* Texte à lire:
------------------------------------------------------------------------
Je crois donc qu’il est possible de penser à des actions internationales pour contester, de manière concrète, la domination du capital, en le contraignant à céder sur certaines questions sociales. L’effet didactique serait énorme, car il démontrerait la possibilité d’une logique sociale post-capitaliste. Il est nécessaire de proposer des alternatives concrètes qui disputent au capital des espaces de pouvoir et qui démontrent à de nombreuses personnes la possibilité et la viabilité d’un autre type d’organisation.
« Ni récupération sectaire, ni auto-suffisance »
------------------------------------------------------------------------
* Matériel:
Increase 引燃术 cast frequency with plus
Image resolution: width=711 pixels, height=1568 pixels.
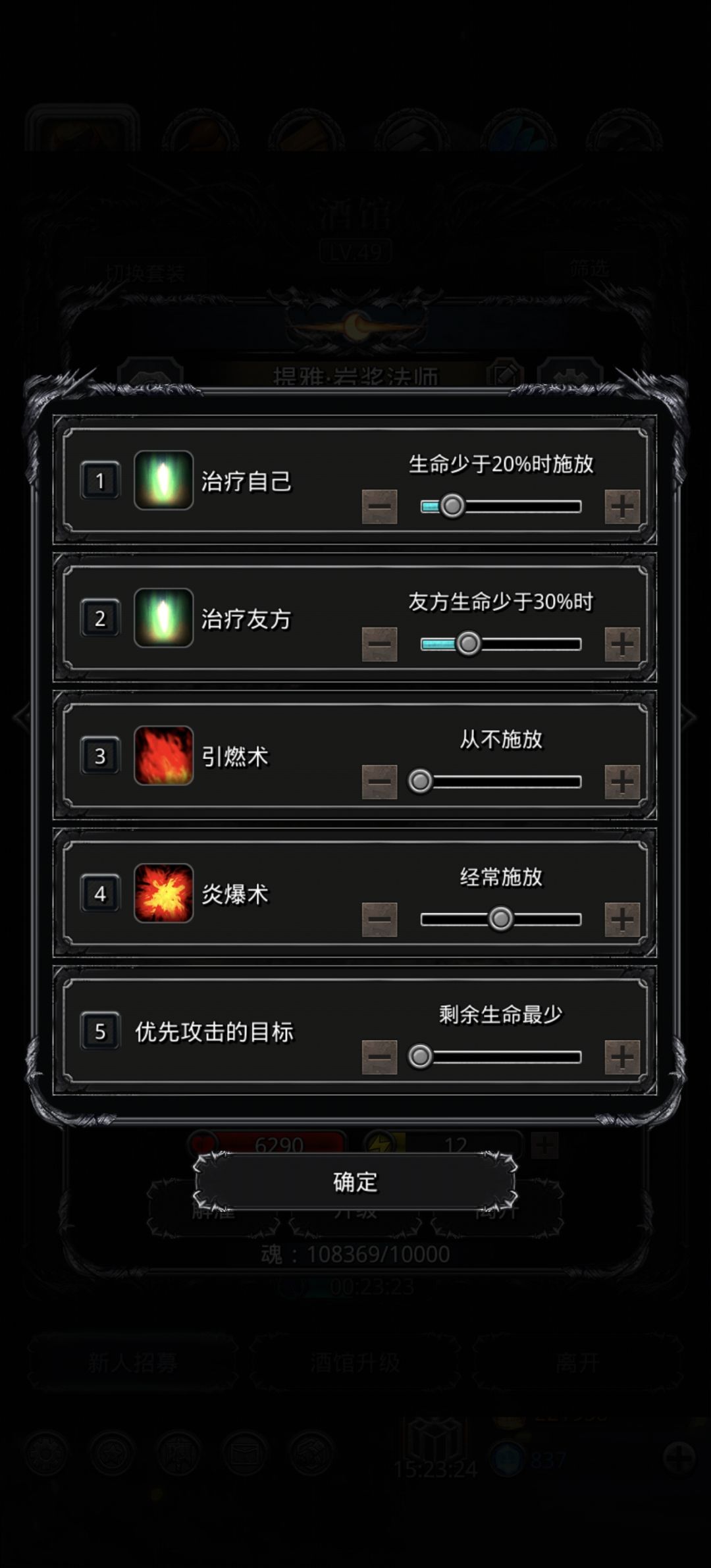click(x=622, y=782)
------------------------------------------------------------------------
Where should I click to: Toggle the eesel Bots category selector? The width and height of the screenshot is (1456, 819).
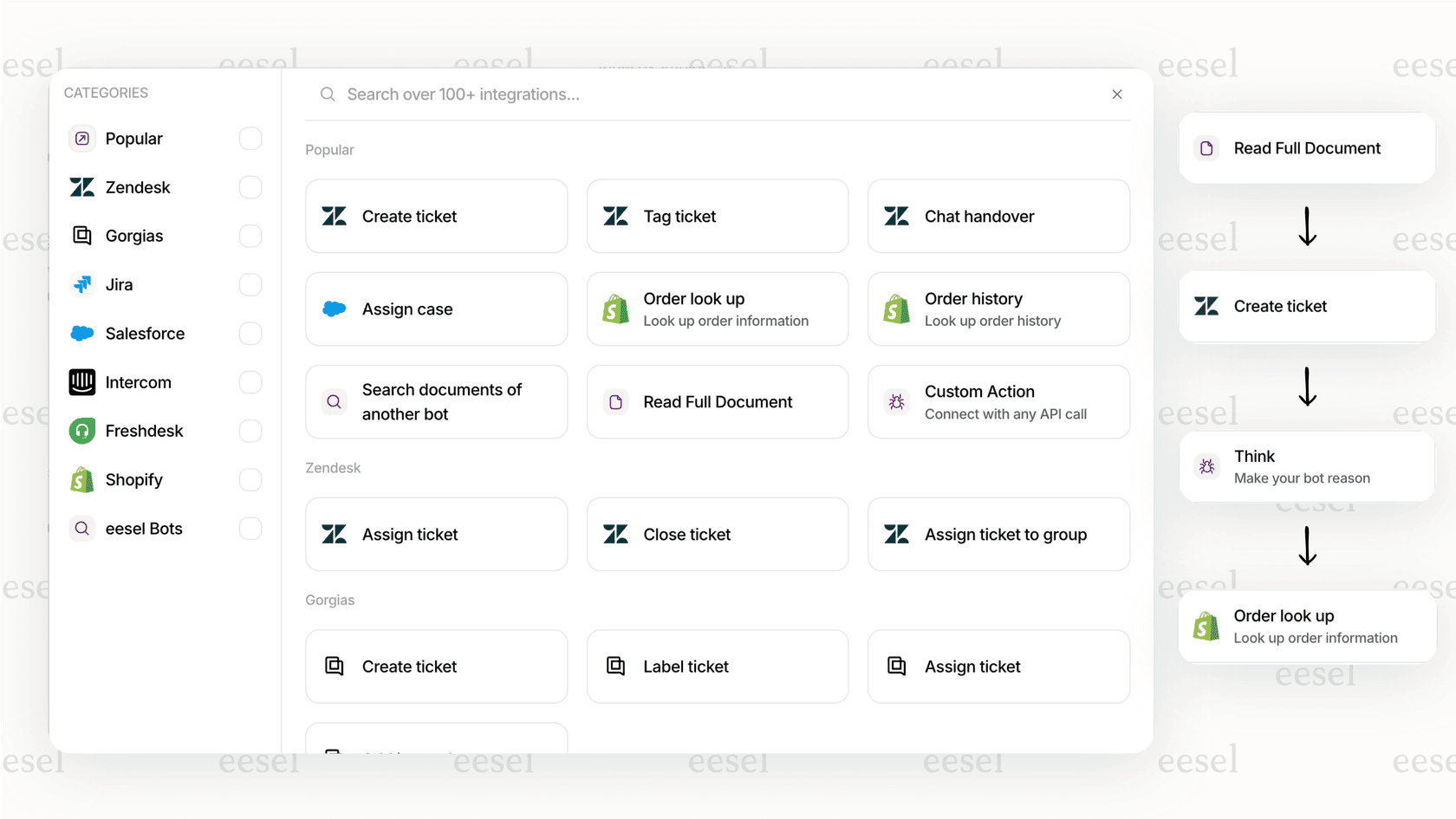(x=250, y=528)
------------------------------------------------------------------------
* Exercices:
A – Répondez à ces questions sur le texte consacré à la contestation du capital :
(i) Quel effet serait énorme, selon l'auteur ?
(ii) Que doivent disputer au capital les alternatives concrètes ?
(iii) Quel intertitre suit le paragraphe ?
B – Écrivez la suite du texte sur la contestation du capital, sous l'intertitre qui le termine.

* Corrigé:
A –
(i) L'effet didactique.
(ii) Des espaces de pouvoir.
(iii) « Ni récupération sectaire, ni auto-suffisance ».

B –
Q : Puisque nous parlons des potentialités du FSM, il est important aussi de connaître vos principales préoccupations pour son avenir…
R : A mon avis, le FSM court toujours les mêmes risques. Premièrement, la tentative ou le risque d’une récupération sectaire. Le FSM exprime une nouvelle manière de faire de la politique. Ses participants – aussi bien les plus jeunes que les nombreux militants historiques qui poursuivent le combat – sont toujours plus conscients du fait que la politique transcende la simple représentation partisane ou parlementaire. Ils veulent s’impliquer quotidiennement dans la transformation de leurs réalités et dans celles du monde, sans se limiter aux élections. Je pense que la gauche partisane devrait comprendre cette logique comme une tendance positive et émancipatrice. Il y a pourtant des résistances. Beaucoup continuent à vouloir monopoliser la représentation et tenter de contrôler le forum. L’autre grand risque, c’est celui de l’auto- suffisance : se borner à se réjouir de ce qui a été fait jusqu’ici, en oubliant qu’il reste encore beaucoup à faire pour que ces nouvelles manières de voir le monde et la politique se rencontrent, s’articulent et se convertissent en actions pour une nouvelle société.
Q : Tout indique que la réunion de Caracas sera la plus fréquentée. N’y a-t-il pas le risque d’un FSM » à deux vitesses » : rapide en Amérique latine, plus lente sur d’autres continents ?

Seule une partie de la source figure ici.